**** SUPPLIED TEXT ****

What’s most noteworthy about this affair is not that the Cumberland City Council may have a few homophobes on board, ready to ban a book they haven’t even read, it’s that they believe they have the right to ban any book in a public library. Banning books is only a short step away from burning books. It’s an act of extreme intolerance that seeks to close down an opposing point-of-view rather than engage with it. It’s the right-wing answer to that left-wing “cancel culture” which entertains the same totalitarian attitudes.

In the United States, this has reached such ludicrous proportions that the Orlando Sentinel recently compiled a list of 673 books removed from library shelves in Orange County, Florida, alone, after complaints from members of the public. The list includes predictable titles such as Gender Queer by Maia Kobabe, but also such subversive material as Paradise Lost by John Milton (the Devil has all the best lines); Catch-22 by Joseph Heller (too humorous for comfort?); Swann’s Way by Marcel Proust (queer, foreign goings-on); Jude the Obscure by Thomas Hardy (Jude the gender-fluid?); The Prime of Miss Jean Brodie by Muriel Spark (obviously some deviant teenager); and Brave New World by Aldous Huxley (a bit too close to Orange County, FLA).

Add to the list anything by Nobel Prize winner, Toni Morrison, who seems to drive God-fearing white folks wild in Florida.

It sounds absurd until we realise the PC brigade have banned, or tried to ban, Huckleberry Finn, Uncle Tom’s Cabin (both use the dreaded ‘n’ word); Dr. Seuss (a hotbed of racial stereotypes!); and – ironically – Fahrenheit 451 (a novel about book burning).

No matter how hard Australia’s Councillors worked, they could never equal such a haul. What’s most disturbing is the very fact they tried to ban a book, because it shows an ugly copycat approach to the United States, making books the scapegoat of political or ideological convictions not shared by the wider community.

This is paternalistic, and authoritarian in its implications. Such people should never be handed the levers of power, as they are merely accelerating the unravelling of democracy that is happening all over the world today.

Nobody is ever obliged to read a book in the library. It’s a choice, and choice is of the essence of a free society. While there’s case for not stocking books that peddle hate speech, it’s hard to argue that a book on parenting is going to rock the foundations of the community.

This saga seems even more pathetic because it comes along at a time when young people are getting almost all their information and reading matter on-line. When university lecturers complain they can’t get their students to read a book – a request considered as some kind of cruel and unusual demand on students’ time – we should be pleased that any book is finding an audience among the teen demographic. I’m not convinced, however, that Same-Sex Parents is going to take this generation by storm.

****

> TASK BRIEF
Copy the book-ban commentary between "This saga seems" and "generation by storm.", inclusive, replacing "university lecturers" with "college professors". The data that comes next is separate from the book-ban commentary.

**** RECORD EXCERPTS ****

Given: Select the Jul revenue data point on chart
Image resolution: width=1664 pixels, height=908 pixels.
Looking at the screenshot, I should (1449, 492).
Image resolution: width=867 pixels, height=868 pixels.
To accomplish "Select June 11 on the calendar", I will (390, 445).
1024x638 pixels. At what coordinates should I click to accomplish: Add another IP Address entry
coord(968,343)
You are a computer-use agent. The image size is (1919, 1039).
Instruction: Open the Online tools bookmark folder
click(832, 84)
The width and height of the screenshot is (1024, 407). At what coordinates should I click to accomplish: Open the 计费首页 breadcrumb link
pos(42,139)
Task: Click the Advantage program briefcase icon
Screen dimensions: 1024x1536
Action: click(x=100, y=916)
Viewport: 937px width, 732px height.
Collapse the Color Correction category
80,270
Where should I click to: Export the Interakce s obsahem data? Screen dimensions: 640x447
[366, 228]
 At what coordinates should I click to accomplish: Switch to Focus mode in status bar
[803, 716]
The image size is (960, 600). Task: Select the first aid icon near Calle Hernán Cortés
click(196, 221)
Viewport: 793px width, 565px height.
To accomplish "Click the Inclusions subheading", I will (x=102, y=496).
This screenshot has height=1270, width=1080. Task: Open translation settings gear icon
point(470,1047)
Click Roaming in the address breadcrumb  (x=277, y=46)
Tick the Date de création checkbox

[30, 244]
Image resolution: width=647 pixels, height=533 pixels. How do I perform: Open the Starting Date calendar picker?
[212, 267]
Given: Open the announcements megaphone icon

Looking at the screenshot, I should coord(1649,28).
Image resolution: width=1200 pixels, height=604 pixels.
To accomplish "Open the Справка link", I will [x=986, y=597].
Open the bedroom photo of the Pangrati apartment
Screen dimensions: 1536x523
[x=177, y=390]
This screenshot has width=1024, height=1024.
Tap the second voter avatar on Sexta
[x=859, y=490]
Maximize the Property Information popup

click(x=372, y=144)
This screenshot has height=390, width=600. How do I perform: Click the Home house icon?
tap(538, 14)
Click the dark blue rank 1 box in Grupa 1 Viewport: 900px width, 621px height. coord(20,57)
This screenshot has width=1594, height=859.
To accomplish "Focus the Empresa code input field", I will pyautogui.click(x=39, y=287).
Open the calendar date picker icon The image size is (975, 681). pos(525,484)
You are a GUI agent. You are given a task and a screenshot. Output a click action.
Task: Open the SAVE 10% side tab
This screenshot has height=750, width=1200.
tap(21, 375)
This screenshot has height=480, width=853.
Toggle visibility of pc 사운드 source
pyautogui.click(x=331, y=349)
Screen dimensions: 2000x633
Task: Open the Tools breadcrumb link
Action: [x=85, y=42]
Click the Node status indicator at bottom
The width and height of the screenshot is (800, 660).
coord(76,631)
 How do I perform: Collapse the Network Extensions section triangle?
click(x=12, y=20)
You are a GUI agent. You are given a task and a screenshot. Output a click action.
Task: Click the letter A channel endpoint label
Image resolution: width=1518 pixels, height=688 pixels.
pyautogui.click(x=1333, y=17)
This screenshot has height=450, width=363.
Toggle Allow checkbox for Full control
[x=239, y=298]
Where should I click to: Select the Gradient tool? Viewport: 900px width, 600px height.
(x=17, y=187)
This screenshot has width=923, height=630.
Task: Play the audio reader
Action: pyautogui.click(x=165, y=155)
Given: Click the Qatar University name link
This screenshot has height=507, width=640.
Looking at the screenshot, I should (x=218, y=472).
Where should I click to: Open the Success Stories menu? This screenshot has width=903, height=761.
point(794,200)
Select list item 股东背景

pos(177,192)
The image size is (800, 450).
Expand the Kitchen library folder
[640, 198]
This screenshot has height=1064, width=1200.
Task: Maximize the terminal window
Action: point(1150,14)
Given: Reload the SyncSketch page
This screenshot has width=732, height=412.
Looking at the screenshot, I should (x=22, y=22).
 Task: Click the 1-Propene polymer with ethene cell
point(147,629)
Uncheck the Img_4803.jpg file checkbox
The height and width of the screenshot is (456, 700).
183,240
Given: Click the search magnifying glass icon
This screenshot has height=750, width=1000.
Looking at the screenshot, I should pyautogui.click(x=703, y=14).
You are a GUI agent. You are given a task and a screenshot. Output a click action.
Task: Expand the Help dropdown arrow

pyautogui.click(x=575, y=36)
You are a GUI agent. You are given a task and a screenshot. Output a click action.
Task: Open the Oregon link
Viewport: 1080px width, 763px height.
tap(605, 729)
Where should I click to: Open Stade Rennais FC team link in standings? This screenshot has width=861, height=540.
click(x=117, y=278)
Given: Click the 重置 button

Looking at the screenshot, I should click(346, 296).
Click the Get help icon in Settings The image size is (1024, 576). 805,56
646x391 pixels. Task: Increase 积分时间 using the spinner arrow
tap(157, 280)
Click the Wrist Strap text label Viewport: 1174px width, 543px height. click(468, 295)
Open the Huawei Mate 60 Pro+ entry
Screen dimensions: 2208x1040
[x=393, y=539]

****

> WRITTEN RESPONSE
This saga seems even more pathetic because it comes along at a time when young people are getting almost all their information and reading matter on-line. When college professors complain they can’t get their students to read a book – a request considered as some kind of cruel and unusual demand on students’ time – we should be pleased that any book is finding an audience among the teen demographic. I’m not convinced, however, that Same-Sex Parents is going to take this generation by storm.